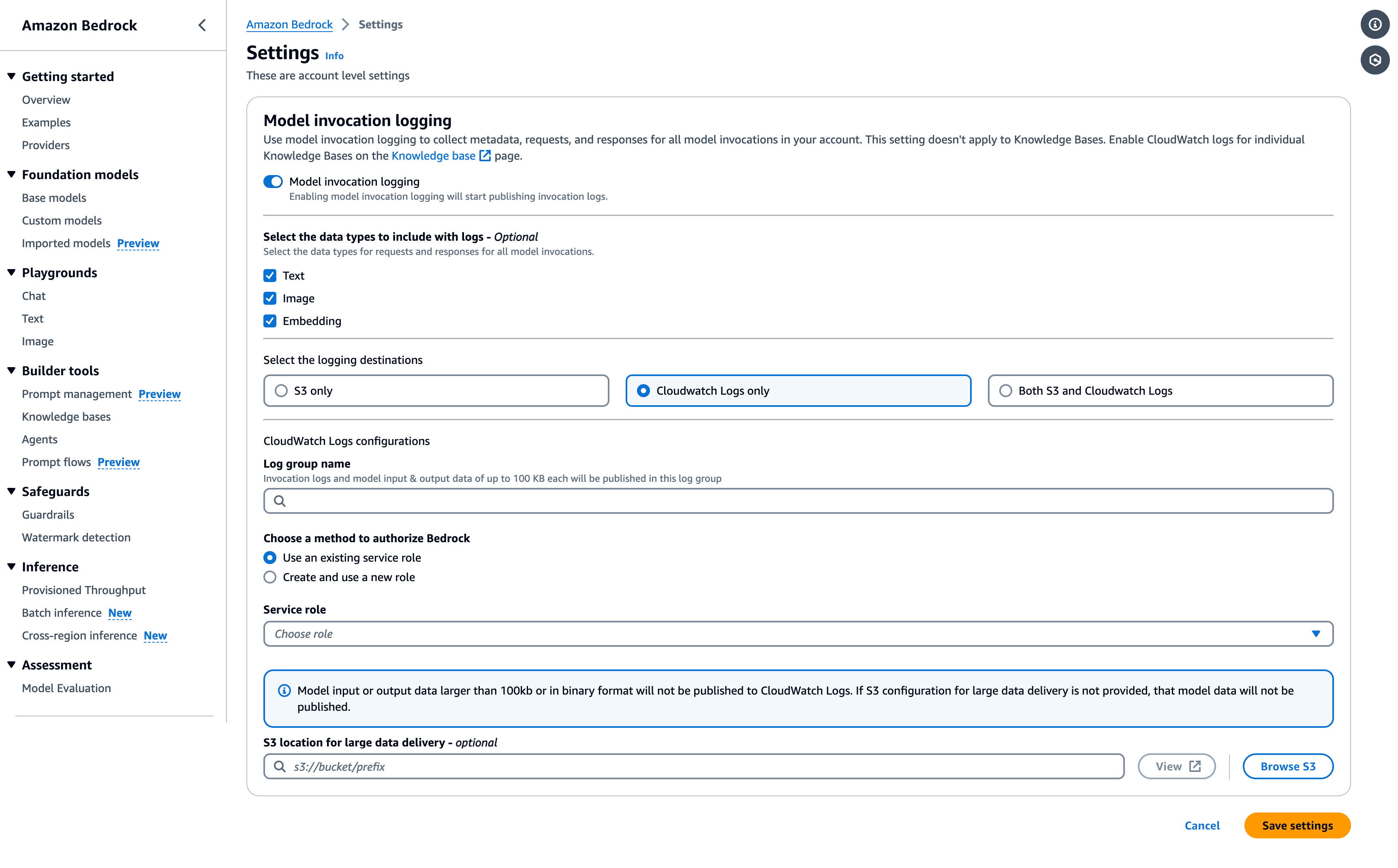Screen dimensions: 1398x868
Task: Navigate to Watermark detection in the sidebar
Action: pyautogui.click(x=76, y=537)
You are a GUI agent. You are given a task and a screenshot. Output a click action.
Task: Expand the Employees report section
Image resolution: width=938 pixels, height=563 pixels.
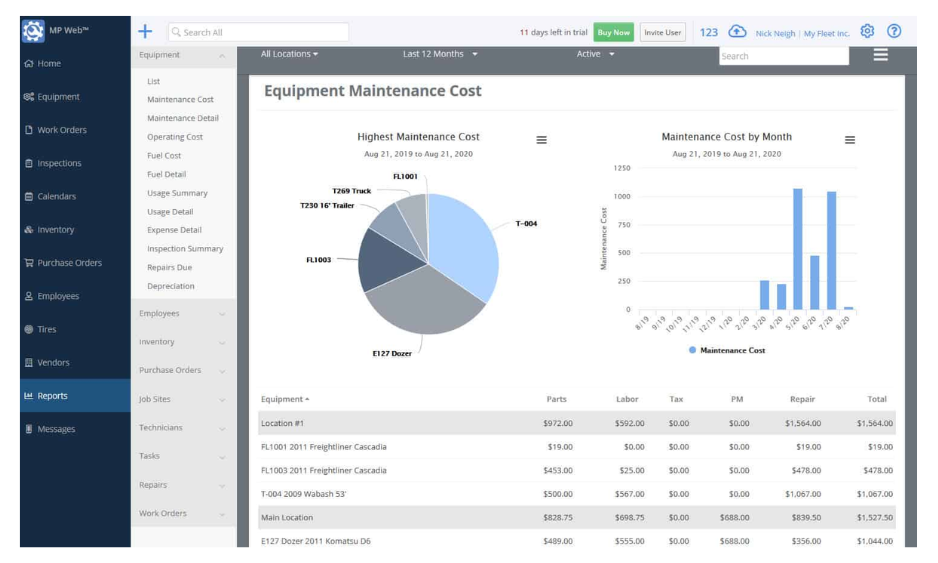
· · · · ·
• [TO DO]:
Pull out each line of the data that contains "click", treating upper- and lowercase as different.

• [WORKED SOLUTION]:
Action: pyautogui.click(x=76, y=537)
You are a GUI agent. You are given a task and a screenshot. Output a click action.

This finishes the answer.